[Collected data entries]
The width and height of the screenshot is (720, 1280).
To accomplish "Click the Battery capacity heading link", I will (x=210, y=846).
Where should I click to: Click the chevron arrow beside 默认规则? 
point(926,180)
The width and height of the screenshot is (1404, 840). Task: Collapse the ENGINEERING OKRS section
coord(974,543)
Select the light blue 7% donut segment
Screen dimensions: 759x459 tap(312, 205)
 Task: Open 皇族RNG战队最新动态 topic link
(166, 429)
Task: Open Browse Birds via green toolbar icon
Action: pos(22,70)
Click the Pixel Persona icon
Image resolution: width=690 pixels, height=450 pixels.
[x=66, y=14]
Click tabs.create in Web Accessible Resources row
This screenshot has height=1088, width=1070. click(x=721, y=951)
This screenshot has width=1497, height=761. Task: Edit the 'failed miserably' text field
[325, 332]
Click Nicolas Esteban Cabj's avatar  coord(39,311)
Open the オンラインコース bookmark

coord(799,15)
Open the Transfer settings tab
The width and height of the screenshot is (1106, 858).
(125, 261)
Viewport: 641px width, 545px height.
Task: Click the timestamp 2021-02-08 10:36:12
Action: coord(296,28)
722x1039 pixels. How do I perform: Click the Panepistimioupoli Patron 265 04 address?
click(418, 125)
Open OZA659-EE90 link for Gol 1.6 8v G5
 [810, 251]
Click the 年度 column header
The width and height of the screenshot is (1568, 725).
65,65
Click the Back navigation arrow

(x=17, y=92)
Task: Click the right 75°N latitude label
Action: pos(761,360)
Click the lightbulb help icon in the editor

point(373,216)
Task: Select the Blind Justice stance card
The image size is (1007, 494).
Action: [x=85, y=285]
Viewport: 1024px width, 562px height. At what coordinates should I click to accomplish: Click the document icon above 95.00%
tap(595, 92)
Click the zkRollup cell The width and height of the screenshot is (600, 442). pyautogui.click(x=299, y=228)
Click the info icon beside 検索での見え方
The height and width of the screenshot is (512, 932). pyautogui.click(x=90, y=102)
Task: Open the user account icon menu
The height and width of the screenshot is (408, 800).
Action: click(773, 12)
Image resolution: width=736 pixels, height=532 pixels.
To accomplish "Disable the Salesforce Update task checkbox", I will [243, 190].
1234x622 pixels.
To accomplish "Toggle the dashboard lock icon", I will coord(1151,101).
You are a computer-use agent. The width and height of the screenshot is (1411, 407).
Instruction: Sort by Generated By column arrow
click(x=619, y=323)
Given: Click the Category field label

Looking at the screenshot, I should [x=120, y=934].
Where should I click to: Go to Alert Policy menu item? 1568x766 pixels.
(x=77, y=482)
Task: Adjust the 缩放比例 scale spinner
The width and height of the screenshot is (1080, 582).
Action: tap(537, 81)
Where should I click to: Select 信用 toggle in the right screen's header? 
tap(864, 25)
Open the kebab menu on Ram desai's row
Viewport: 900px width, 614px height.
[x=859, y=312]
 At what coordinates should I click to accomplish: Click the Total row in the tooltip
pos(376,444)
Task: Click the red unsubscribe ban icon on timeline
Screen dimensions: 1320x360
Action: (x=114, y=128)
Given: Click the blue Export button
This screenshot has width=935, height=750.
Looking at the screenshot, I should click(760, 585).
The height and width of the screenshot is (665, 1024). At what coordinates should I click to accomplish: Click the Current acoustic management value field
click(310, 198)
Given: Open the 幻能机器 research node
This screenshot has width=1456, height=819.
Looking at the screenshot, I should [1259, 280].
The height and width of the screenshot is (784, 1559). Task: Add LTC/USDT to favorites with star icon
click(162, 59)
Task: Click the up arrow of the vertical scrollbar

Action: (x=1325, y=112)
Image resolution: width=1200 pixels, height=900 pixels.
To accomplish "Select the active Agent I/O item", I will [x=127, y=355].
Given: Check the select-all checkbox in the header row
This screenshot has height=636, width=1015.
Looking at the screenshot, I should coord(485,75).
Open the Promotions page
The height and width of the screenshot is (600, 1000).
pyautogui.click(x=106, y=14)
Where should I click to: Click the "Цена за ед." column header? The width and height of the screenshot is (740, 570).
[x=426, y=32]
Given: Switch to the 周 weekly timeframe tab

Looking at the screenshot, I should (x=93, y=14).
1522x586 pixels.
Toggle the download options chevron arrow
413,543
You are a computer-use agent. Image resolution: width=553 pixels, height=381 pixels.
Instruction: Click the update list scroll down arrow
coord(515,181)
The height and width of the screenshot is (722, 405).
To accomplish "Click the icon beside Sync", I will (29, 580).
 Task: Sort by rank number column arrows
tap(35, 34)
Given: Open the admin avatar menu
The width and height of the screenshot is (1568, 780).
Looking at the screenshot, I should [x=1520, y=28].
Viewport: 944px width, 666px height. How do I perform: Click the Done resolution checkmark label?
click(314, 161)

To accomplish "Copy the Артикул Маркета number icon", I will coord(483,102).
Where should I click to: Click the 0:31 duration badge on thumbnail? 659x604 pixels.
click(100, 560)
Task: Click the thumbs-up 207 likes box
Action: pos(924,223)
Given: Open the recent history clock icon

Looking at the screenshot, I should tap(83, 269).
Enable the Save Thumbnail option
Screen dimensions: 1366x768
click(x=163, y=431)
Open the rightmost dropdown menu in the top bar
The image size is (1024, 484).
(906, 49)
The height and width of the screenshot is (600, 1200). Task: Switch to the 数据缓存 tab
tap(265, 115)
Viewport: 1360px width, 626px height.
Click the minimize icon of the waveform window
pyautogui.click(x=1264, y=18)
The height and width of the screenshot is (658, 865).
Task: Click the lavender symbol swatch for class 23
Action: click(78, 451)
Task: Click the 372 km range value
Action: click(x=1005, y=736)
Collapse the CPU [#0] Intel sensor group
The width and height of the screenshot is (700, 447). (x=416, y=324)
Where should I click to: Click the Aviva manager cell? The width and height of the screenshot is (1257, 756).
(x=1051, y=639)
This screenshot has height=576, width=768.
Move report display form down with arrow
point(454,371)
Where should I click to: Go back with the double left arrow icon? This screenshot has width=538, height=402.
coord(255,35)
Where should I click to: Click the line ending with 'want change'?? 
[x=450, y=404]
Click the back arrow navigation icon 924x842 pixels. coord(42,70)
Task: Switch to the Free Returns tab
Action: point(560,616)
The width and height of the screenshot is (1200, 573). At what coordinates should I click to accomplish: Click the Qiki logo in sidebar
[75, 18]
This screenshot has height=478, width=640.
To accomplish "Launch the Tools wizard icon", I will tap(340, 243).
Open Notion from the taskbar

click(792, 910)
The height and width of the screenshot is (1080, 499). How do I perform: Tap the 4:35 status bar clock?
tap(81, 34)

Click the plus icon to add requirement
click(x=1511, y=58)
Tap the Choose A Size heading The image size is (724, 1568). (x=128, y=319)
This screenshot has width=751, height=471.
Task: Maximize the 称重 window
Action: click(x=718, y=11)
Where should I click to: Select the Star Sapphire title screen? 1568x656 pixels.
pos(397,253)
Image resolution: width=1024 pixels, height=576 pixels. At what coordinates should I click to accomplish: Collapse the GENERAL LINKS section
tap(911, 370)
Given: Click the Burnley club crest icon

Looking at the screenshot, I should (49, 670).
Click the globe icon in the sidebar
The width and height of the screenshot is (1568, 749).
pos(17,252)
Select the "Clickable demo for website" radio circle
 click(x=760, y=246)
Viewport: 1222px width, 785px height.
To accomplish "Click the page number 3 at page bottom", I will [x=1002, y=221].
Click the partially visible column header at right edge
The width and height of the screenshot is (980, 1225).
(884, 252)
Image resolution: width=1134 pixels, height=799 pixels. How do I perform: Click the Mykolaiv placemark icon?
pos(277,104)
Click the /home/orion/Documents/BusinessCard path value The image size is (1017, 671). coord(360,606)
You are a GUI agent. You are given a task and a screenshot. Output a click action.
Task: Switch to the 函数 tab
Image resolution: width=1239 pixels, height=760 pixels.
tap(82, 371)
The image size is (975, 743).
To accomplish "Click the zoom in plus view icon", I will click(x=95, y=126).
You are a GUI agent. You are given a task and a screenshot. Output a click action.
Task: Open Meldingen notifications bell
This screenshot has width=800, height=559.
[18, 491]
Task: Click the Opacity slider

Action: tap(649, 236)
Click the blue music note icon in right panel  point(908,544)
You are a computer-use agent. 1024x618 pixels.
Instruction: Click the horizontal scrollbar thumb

Work item —
The required answer is each line of the data in which the word "page" appears.

Response for this exercise —
Open the Promotions page
To accomplish "Click the page number 3 at page bottom", I will [x=1002, y=221].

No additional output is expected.